Qu’ont à se dire l’économie du travail et les relations industrielles?
Morley Gunderson
Volume : 78-4 (2023)
Résumé
Les disciplines de l'économie du travail et des relations industrielles, longtemps séparées, pourraient grandement bénéficier d'une collaboration plus étroite. C'est ce que propose Morley Gunderson, professeur au Centre des relations industrielles et des ressources humaines de l'Université de Toronto, dans un article qui se penche sur les critiques courantes de l'économie du travail en utilisant des exemples tirés des relations industrielles pour démontrer comment ces deux domaines peuvent s'enrichir mutuellement.
Une séparation historique
Jusqu'aux années 1960, l'économie du travail et les relations industrielles étaient intimement liées, toutes deux axées sur les institutions et l'analyse descriptive. Cependant, avec l'ascendance de la perspective néoclassique, l'économie du travail a progressivement adopté des méthodes plus théoriques et quantitatives, s'éloignant ainsi de son ancienne compagne disciplinaire.
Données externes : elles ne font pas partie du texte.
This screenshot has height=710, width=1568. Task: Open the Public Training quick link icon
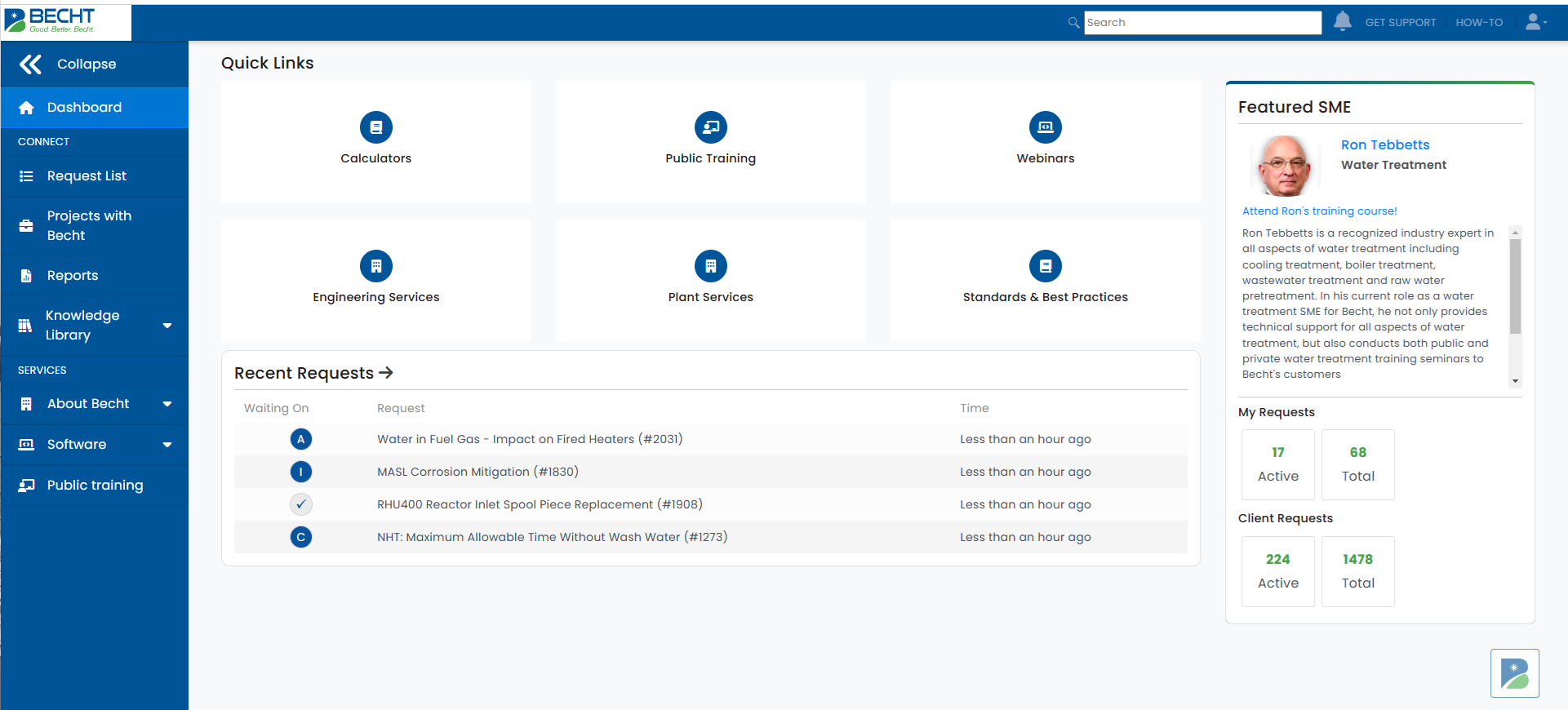[710, 127]
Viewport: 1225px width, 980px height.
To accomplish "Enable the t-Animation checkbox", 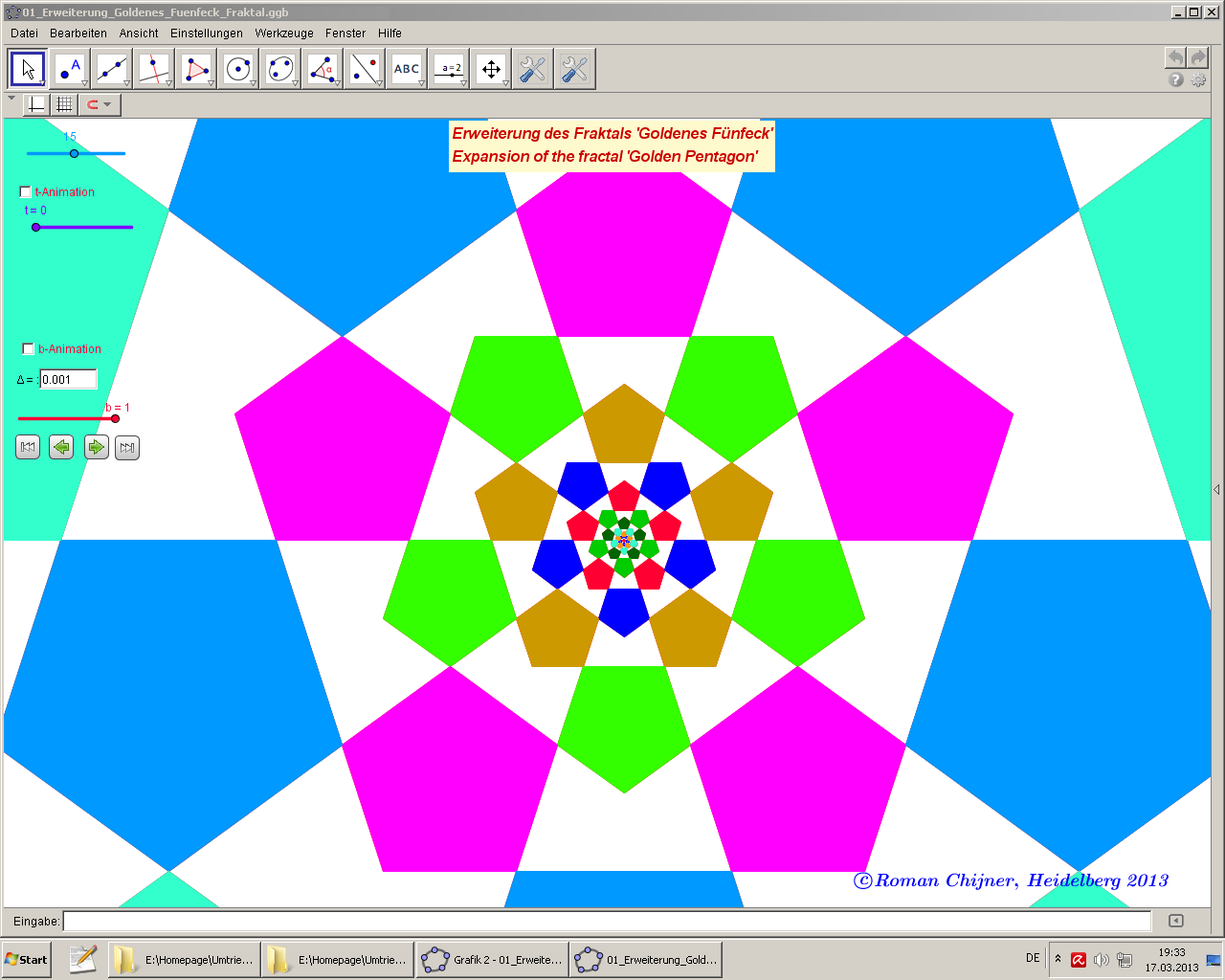I will (26, 192).
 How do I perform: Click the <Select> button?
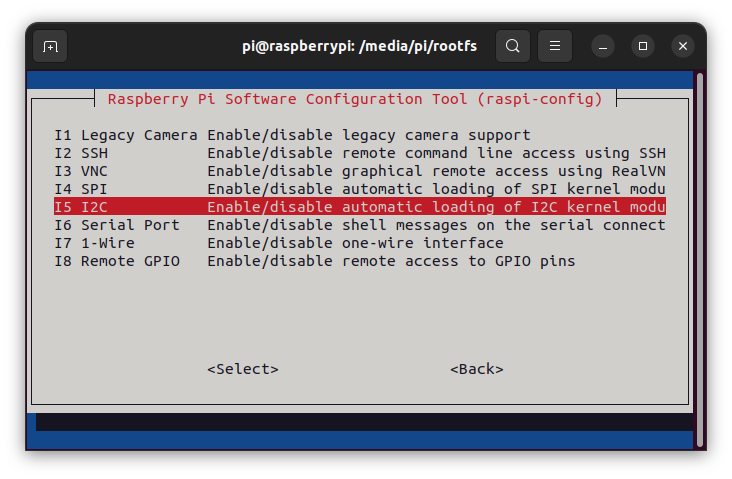tap(243, 369)
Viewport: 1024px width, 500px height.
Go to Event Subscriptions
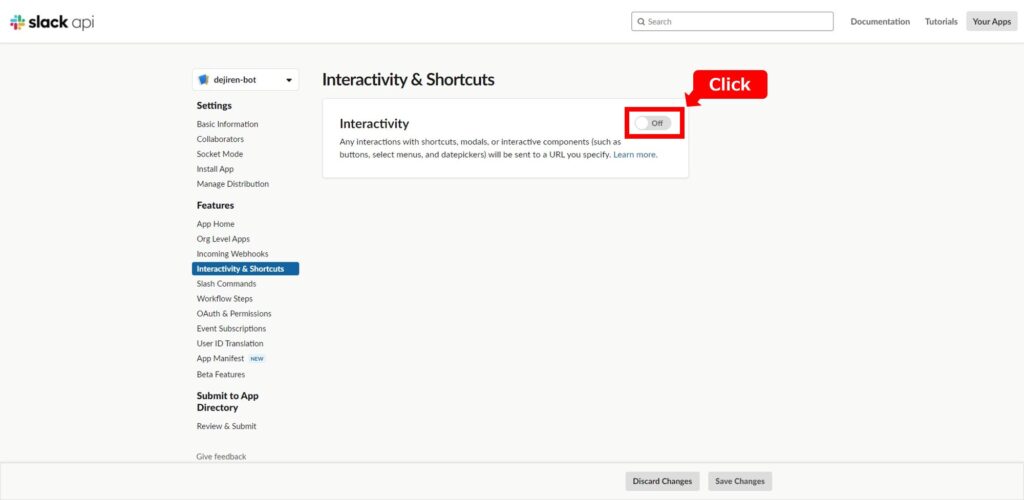click(231, 328)
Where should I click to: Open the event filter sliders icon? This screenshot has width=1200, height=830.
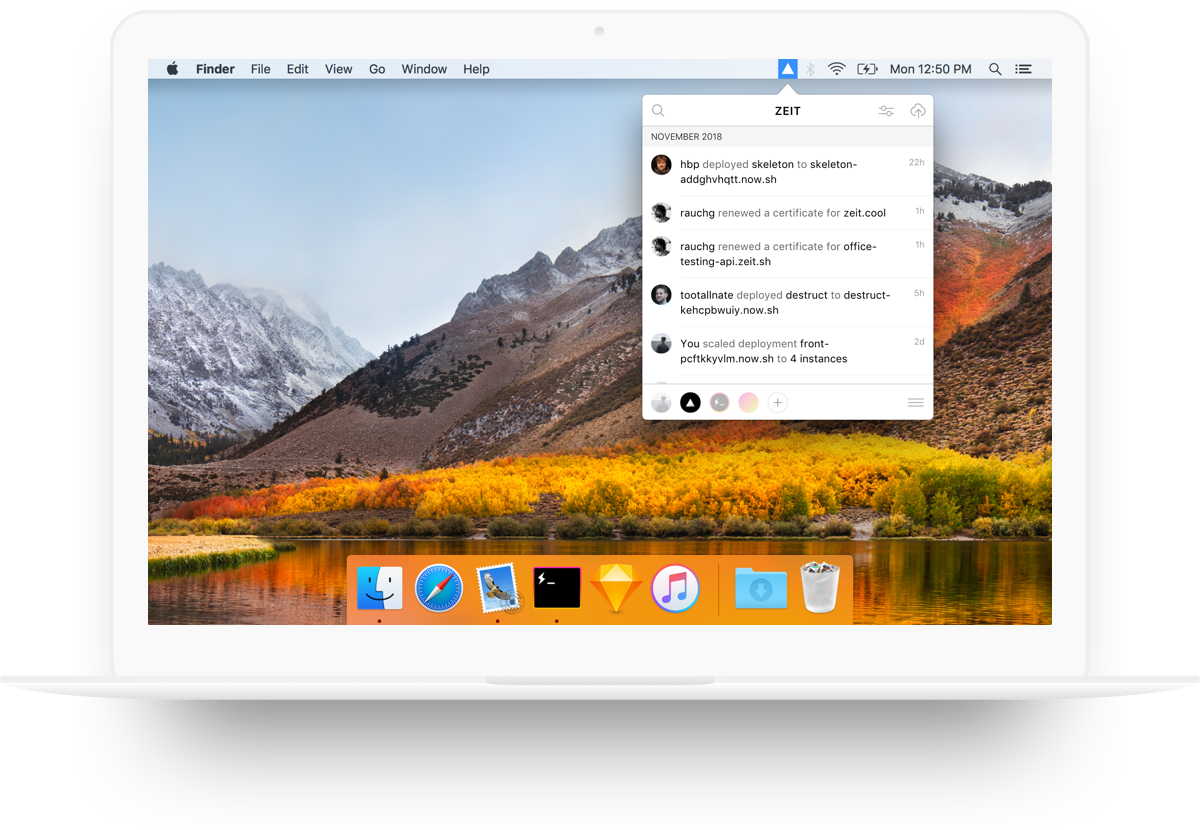click(886, 111)
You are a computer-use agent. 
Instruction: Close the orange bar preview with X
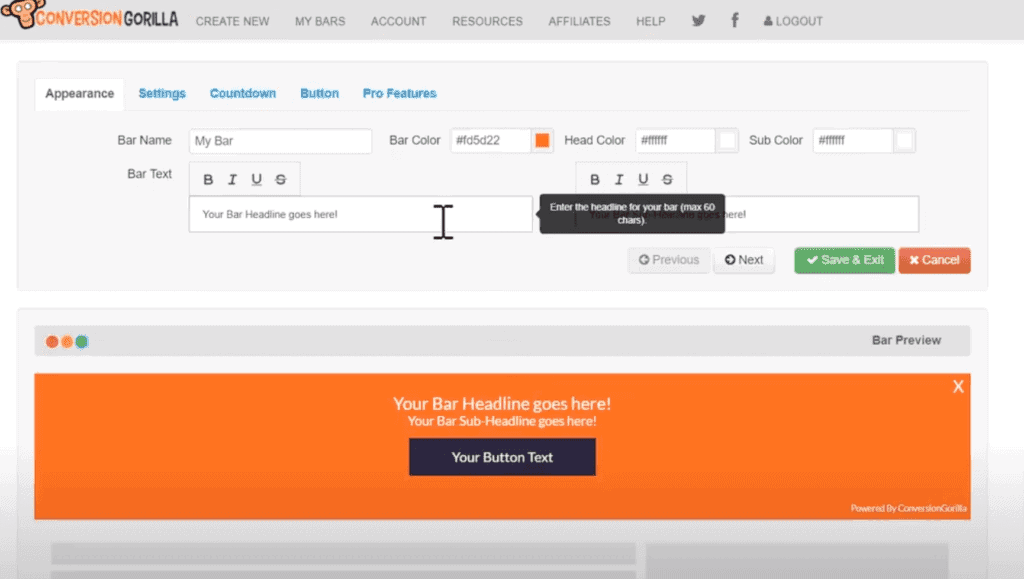[958, 387]
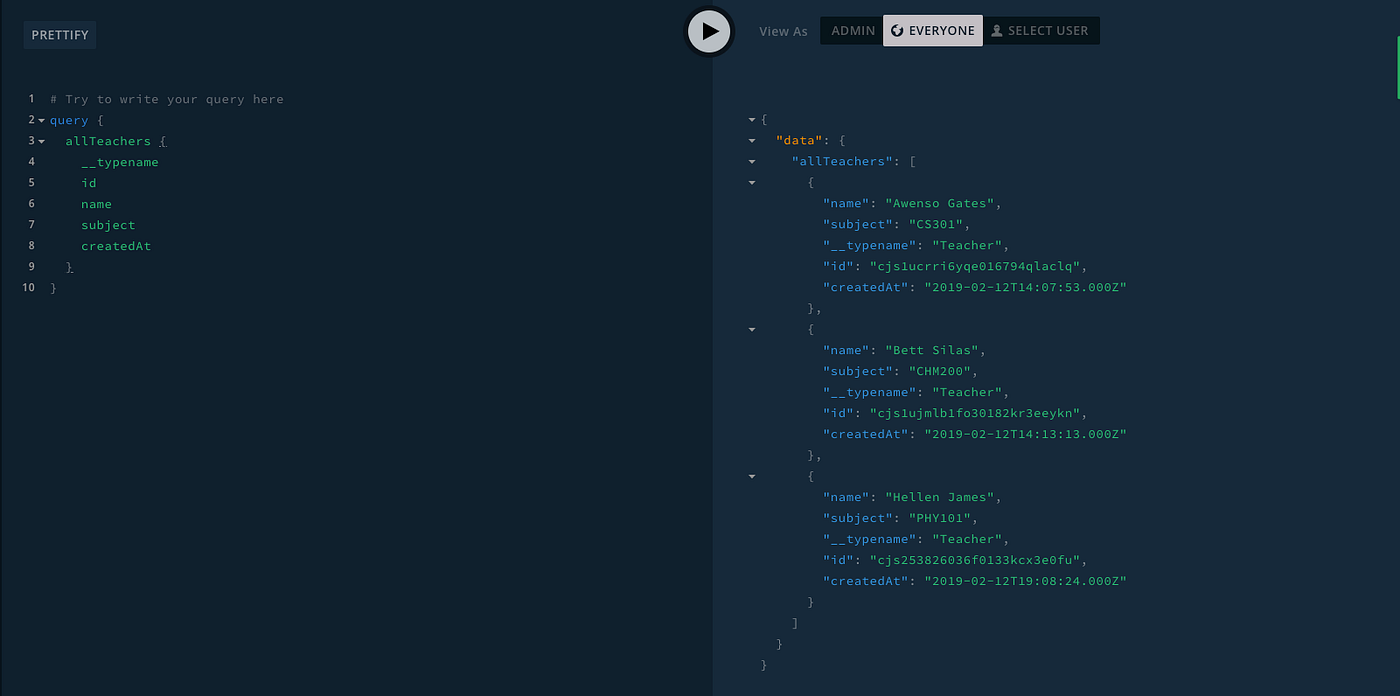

"Historiquement, ces deux disciplines étaient étroitement connectées", explique Gunderson. "Mais l'évolution vers des méthodes plus théoriques a creusé un fossé entre elles."
Des hypothèses irréalistes
L'une des critiques majeures de l'économie du travail concerne son utilisation d'hypothèses simplificatrices et souvent irréalistes, telles que la concurrence parfaite et l'information complète. Gunderson cite l'économiste Bruce Kaufman, qui décrit ces hypothèses comme une "rêverie romantique" et une "charmante fantaisie".
"Bien que ces hypothèses servent de point de départ utile, elles doivent être ajustées pour refléter la réalité", souligne Gunderson. En intégrant des éléments plus réalistes comme l'incertitude et l'asymétrie de l'information, les économistes peuvent mieux comprendre des phénomènes observés en relations industrielles, comme les coûts de transaction et leur impact sur les décisions de travail et d'embauche.
Rationalité et comportement
Un autre point de critique est l'hypothèse selon laquelle les individus agissent toujours de manière rationnelle et égoïste. "La notion de rationalité en économie signifie simplement que les agents agissent de manière cohérente pour atteindre leurs objectifs", précise Gunderson. "Ces objectifs peuvent inclure des motivations altruistes ou des préoccupations éthiques, comme les changements climatiques."
Défection, prise de parole et loyauté
L'économie du travail est souvent accusée de se concentrer sur la "défection" (exit) comme moyen principal de discipliner le marché, négligeant ainsi l'importance de la "prise de parole" (voice) et de la loyauté (loyalty). Selon Gunderson, les relations industrielles mettent en lumière le fait que les employés utilisent souvent la prise de parole pour résoudre les problèmes plutôt que de quitter leur emploi.
"Intégrer cette perspective pourrait enrichir l'analyse économique en tenant compte des dynamiques de pouvoir et des mécanismes de négociation internes aux entreprises", affirme Gunderson.
Vers une approche intégrée
Gunderson soutient que l'économie du travail pourrait tirer parti des principes des relations industrielles, tels que l'inégalité du pouvoir de négociation, l'importance de la prise de parole et de la loyauté, ainsi que l'utilisation de méthodes mixtes quantitatives et qualitatives. De leur côté, les relations industrielles bénéficieraient de l'intégration des techniques empiriques rigoureuses de l'économie du travail pour tester et faire progresser leurs théories.
"Une meilleure pollinisation croisée entre l'économie du travail et les relations industrielles pourrait conduire à des avancées significatives pour les deux disciplines", conclut Gunderson. "En intégrant les critiques et les perspectives des relations industrielles, l'économie du travail pourrait devenir plus réaliste et applicable aux situations du monde réel. Et en adoptant des méthodes empiriques rigoureuses, les relations industrielles pourraient solidifier leurs fondations théoriques et pratiques."
En somme, une alliance entre ces deux disciplines pourrait offrir des analyses plus complètes et pertinentes des dynamiques du travail et de l'emploi, ouvrant la voie à de nouvelles perspectives pour le futur.